Paman Rais sudah mengambil roti dan kejunya. Kami mengambil roti dan kejunya masing-masing satu. Rotinya berbentuk seperti roti tawar biasa dan bentuk kejunya adalah tipis dan berbentuk persegi yang luasnya sama seperti luas roti itu sendiri.

“Oh iya, kenapa tidak membawa air dengan gelas plastik saja?” tanya Fandi dengan mulut yang penuh dengan roti.

“Akan menimbulkan sampah, kita tidak boleh mengotori tanah yang masih bersih ini dengan sampah dari masa depan yang bahkan penguraiannya sangat amat lama” kata Shina menjelaskan.

“Selain itu, mesin yang panas bisa saja membuat plastik meleleh jika plastik itu tipis dan lemah” kata Shina melanjutkan. “Bayangkan mesinnya terbakar saat seseorang atau beberapa orang sedang menungganginya” lanjut Shina lagi dengan memberi contoh yang menyeramkan lagi.

“Masuk akal” kata Fandi. “Lalu bagaimana cara kita mencari air?” lanjut Fandi yang lagi-lagi bertanya.

“Ada danau di sekitar kita, aku sudah mengambilnya” kata paman Rais. Ia mengantisipasi situasi kondisi ini dengan lebih tenang, akan tetapi sangat cepat. Ia memang seorang profesional dari departemen ruang dan waktu.

“Bagaimana cara kita tahu bahwa air ini bersih atau tidak?” tanya Erina.
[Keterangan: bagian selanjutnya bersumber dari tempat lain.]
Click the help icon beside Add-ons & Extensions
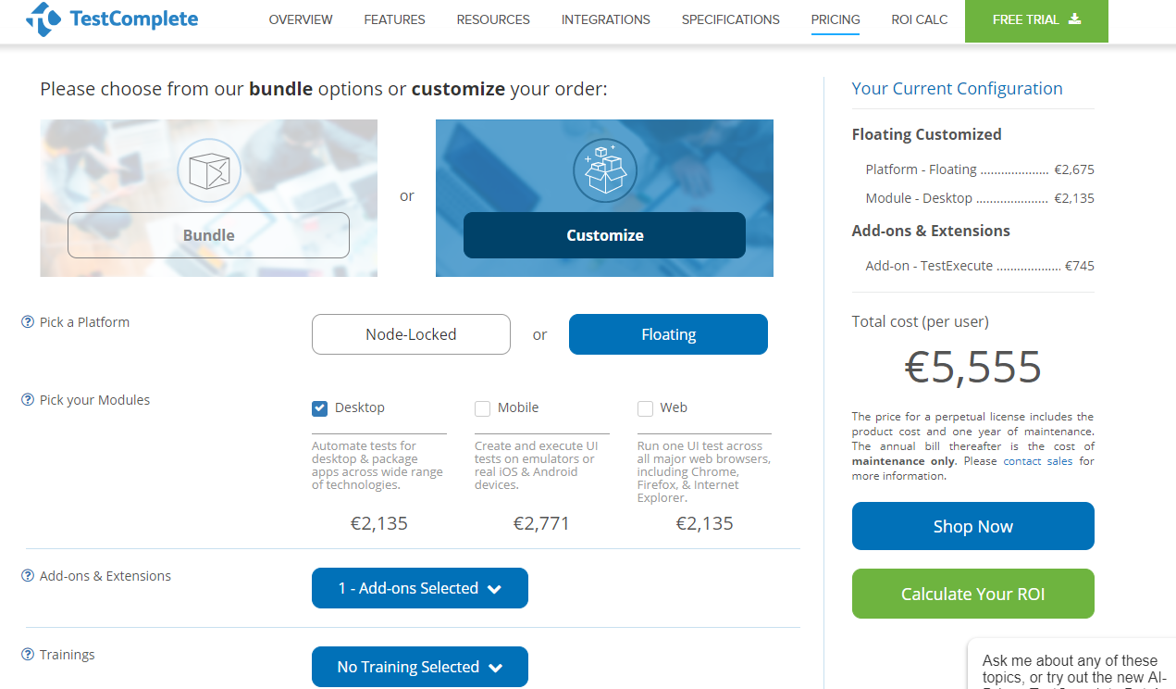Image resolution: width=1176 pixels, height=689 pixels. click(28, 576)
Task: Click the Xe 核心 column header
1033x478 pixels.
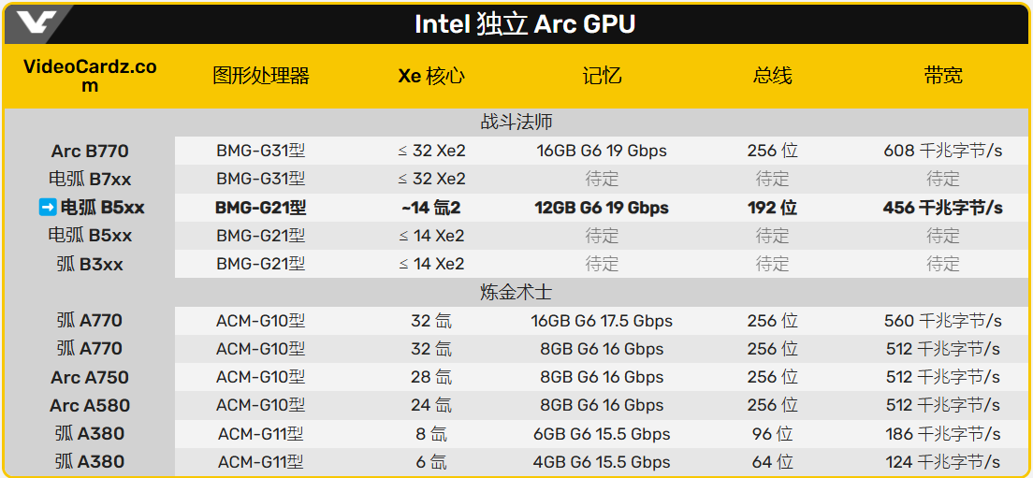Action: coord(431,77)

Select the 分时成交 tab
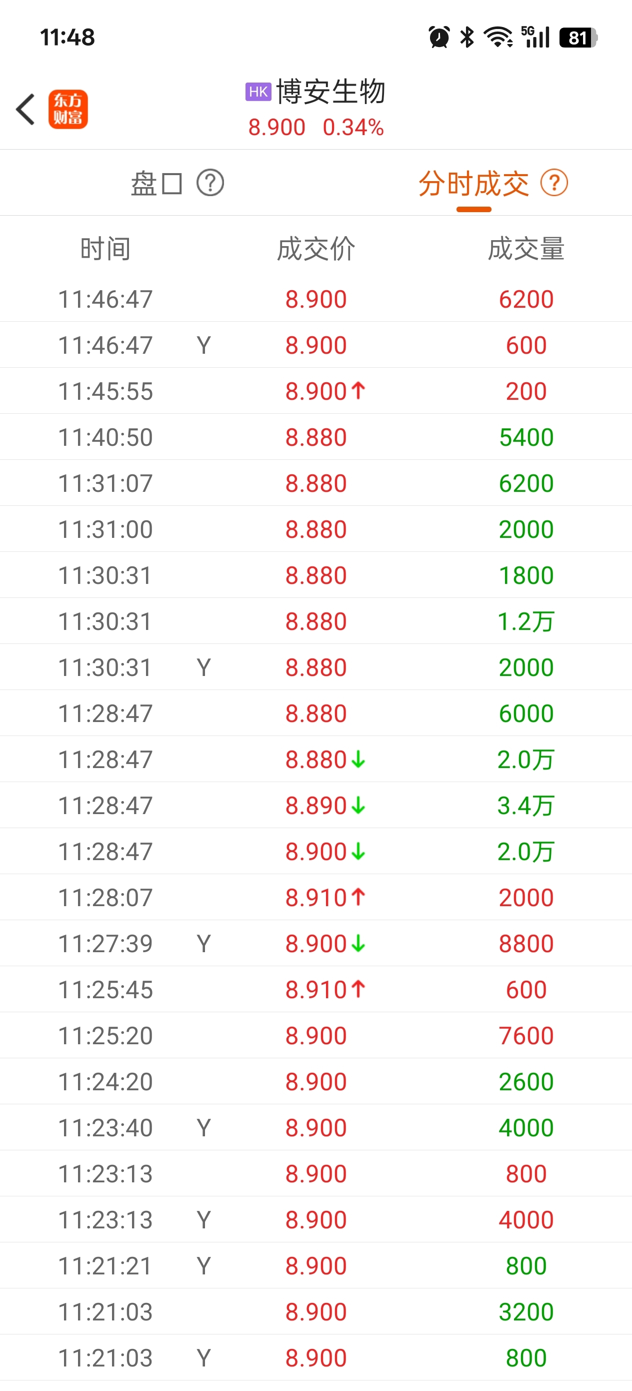point(474,184)
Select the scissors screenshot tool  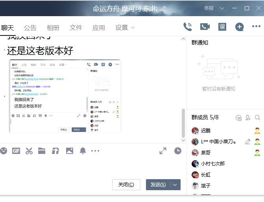pyautogui.click(x=29, y=150)
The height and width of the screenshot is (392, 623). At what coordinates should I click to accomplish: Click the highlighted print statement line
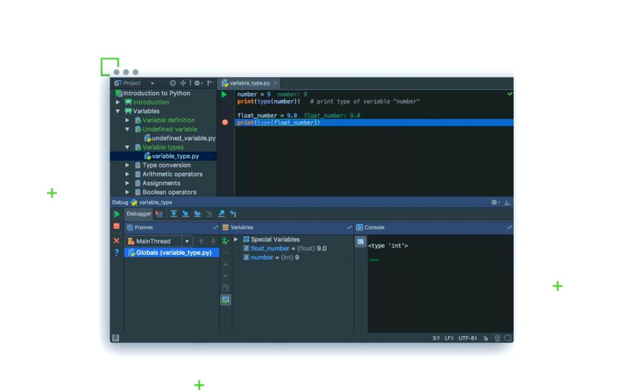(x=279, y=123)
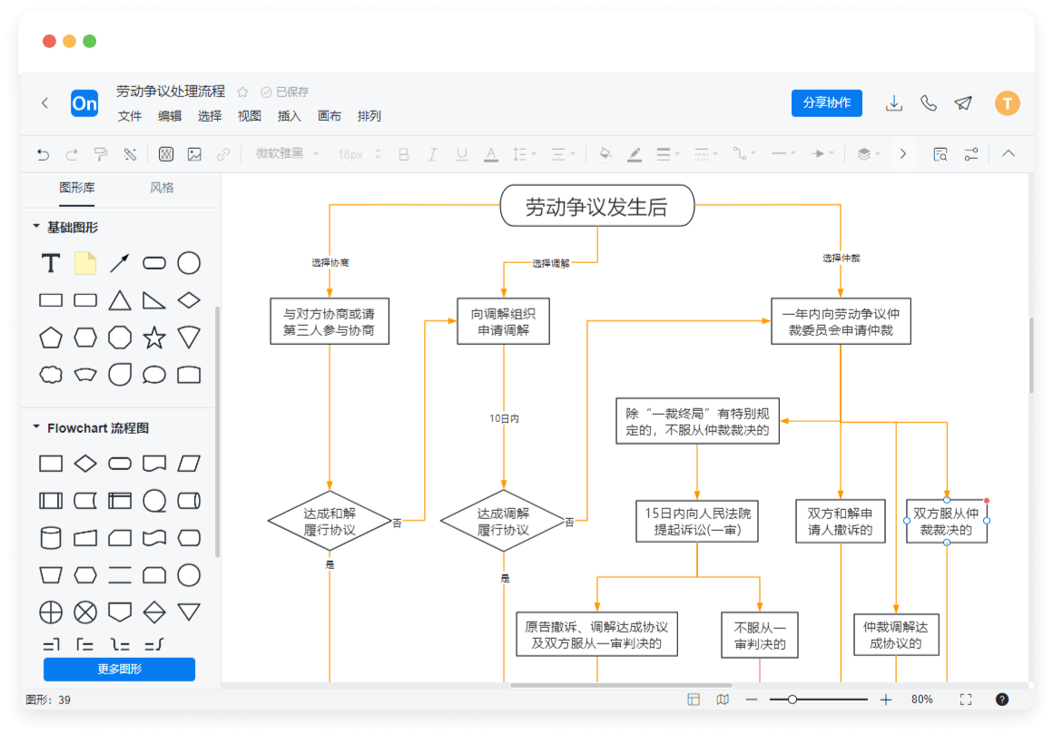Screen dimensions: 1053x735
Task: Download the flowchart using download icon
Action: (x=894, y=103)

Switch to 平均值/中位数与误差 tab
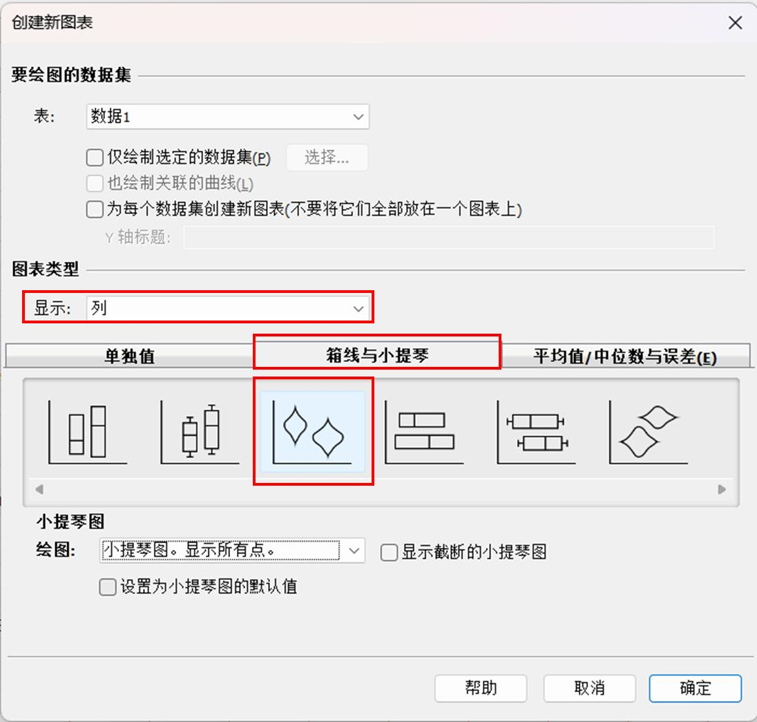[626, 357]
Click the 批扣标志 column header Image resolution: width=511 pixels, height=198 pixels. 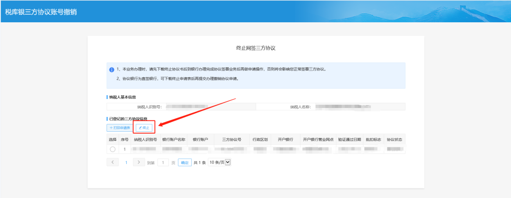click(x=373, y=140)
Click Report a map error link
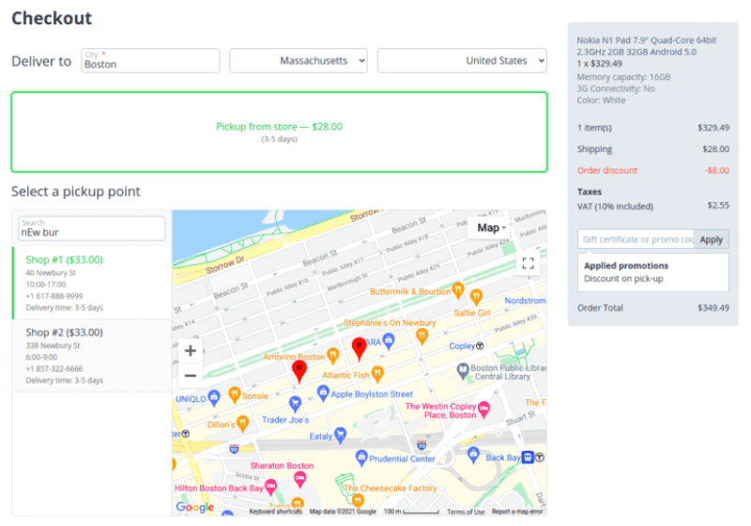The height and width of the screenshot is (526, 751). [x=517, y=512]
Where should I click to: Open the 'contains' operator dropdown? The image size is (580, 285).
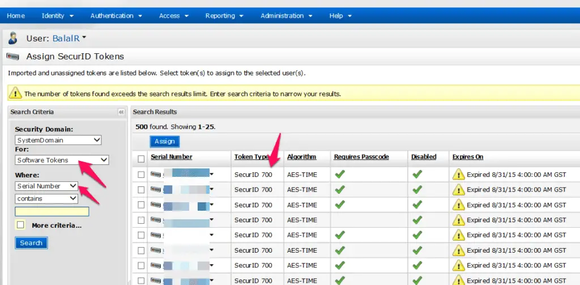click(x=46, y=198)
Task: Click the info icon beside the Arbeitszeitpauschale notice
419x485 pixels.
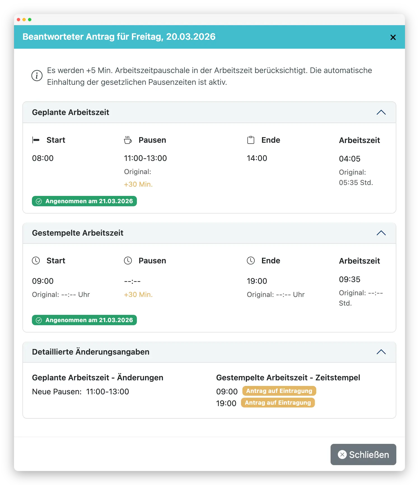Action: pos(37,76)
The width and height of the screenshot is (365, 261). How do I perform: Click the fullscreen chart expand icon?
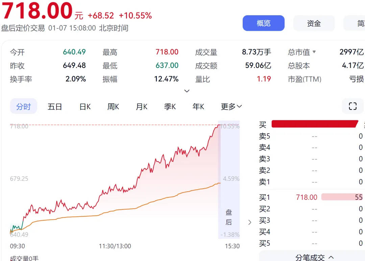[352, 106]
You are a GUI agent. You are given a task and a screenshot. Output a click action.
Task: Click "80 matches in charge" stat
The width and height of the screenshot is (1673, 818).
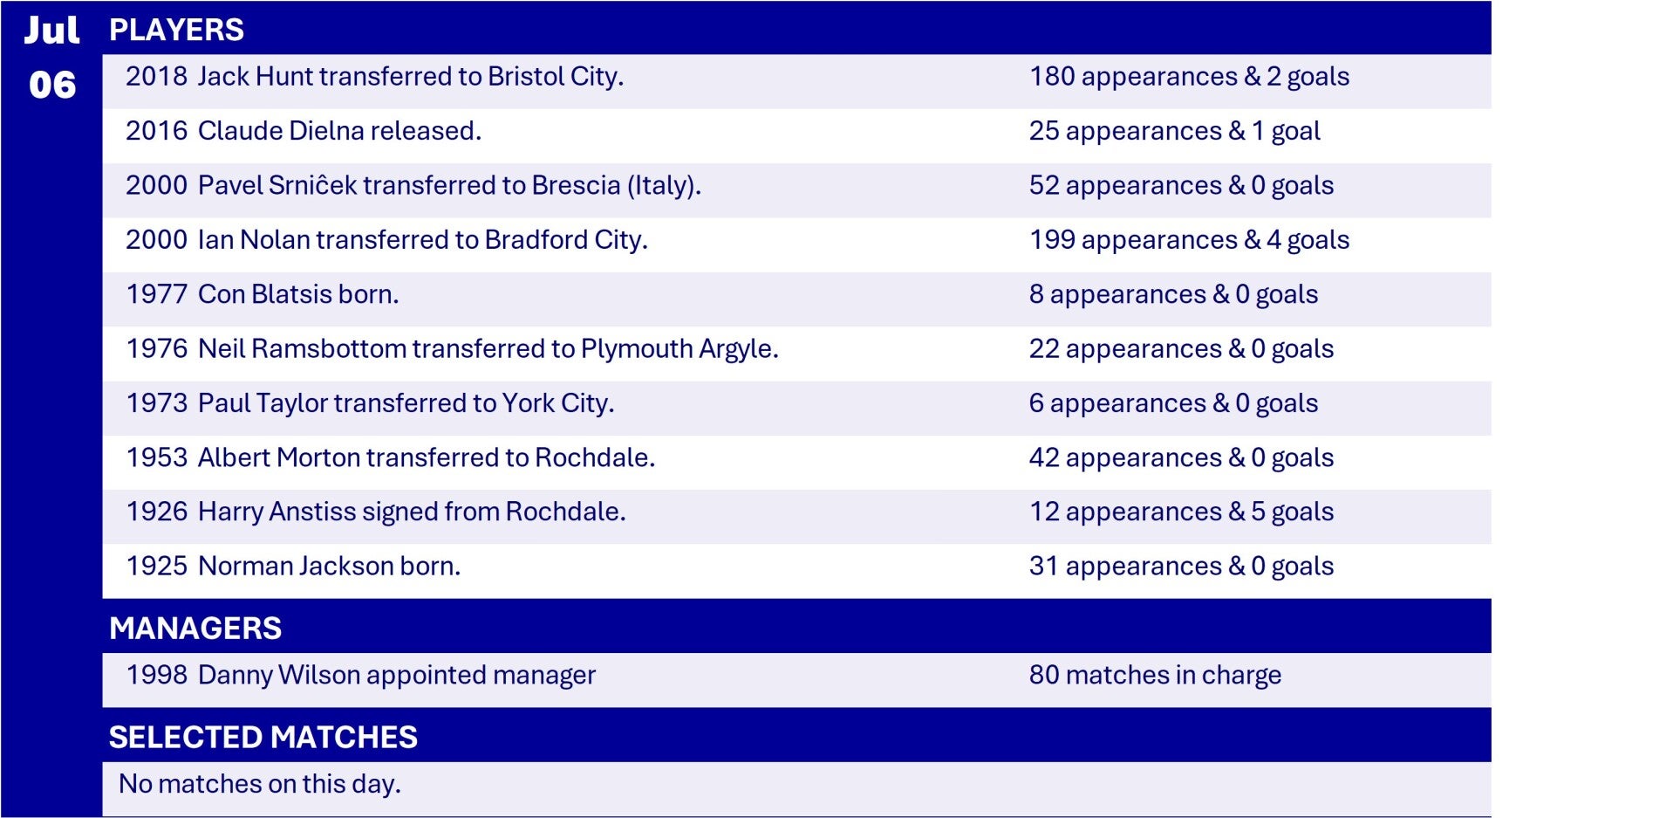tap(1155, 676)
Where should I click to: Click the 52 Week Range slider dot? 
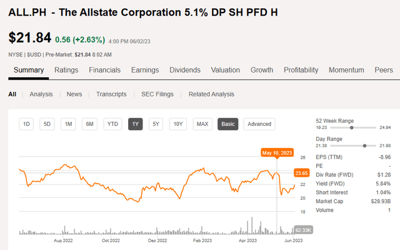(351, 128)
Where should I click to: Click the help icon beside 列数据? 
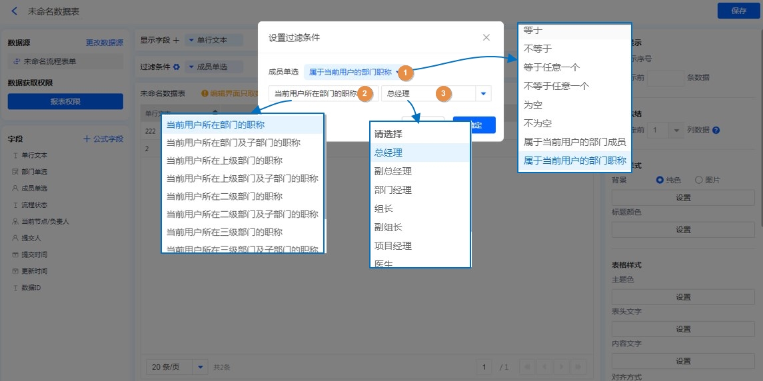(x=716, y=131)
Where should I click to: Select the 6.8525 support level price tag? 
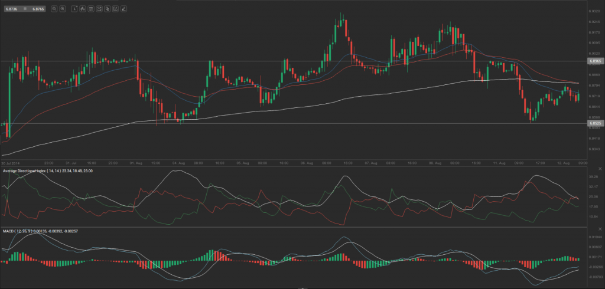[x=594, y=123]
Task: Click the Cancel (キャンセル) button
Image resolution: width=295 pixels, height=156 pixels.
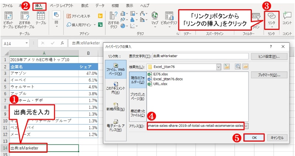Action: coord(277,138)
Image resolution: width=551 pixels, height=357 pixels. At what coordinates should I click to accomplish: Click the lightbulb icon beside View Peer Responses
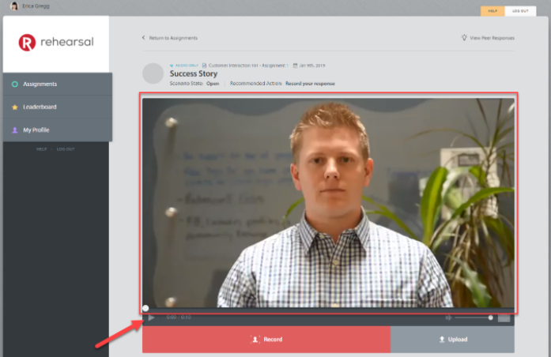click(x=464, y=37)
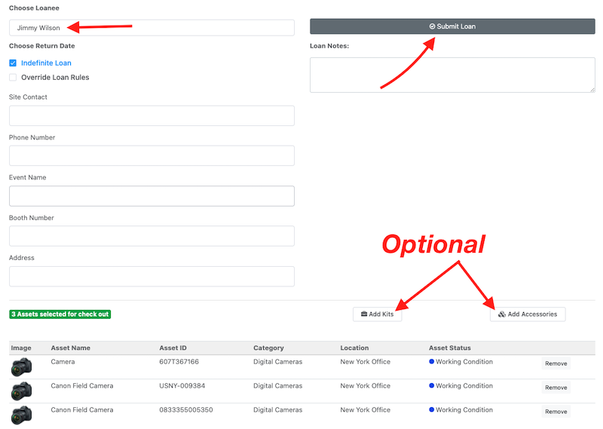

Sekarang Erina yang bertanya. Fandi? Ia sibuk dengan rotinya.

“Hidung Mery dilengkapi dengan teknologi yang bisa membedakan air kotor atau air bersih, lagi pula, danau di zaman ini juga berbeda” kata paman Rais sambil menyodorkan wadah yang berisi air ke beberapa centimeter dari hidung Mery.

“Bagaimana cara mesin ini memberi tahu bahwa air ini bersih atau kotor jika ia sudah memberikan jawabannya?” tanya Erina lagi. Fandi masih sibuk dengan rotinya, ia menyisakan keju dan memakan roti terlebih dahulu, ia sepertinya berniat memakan keju itu sendiri tanpa ada tambahan makanan apa pun.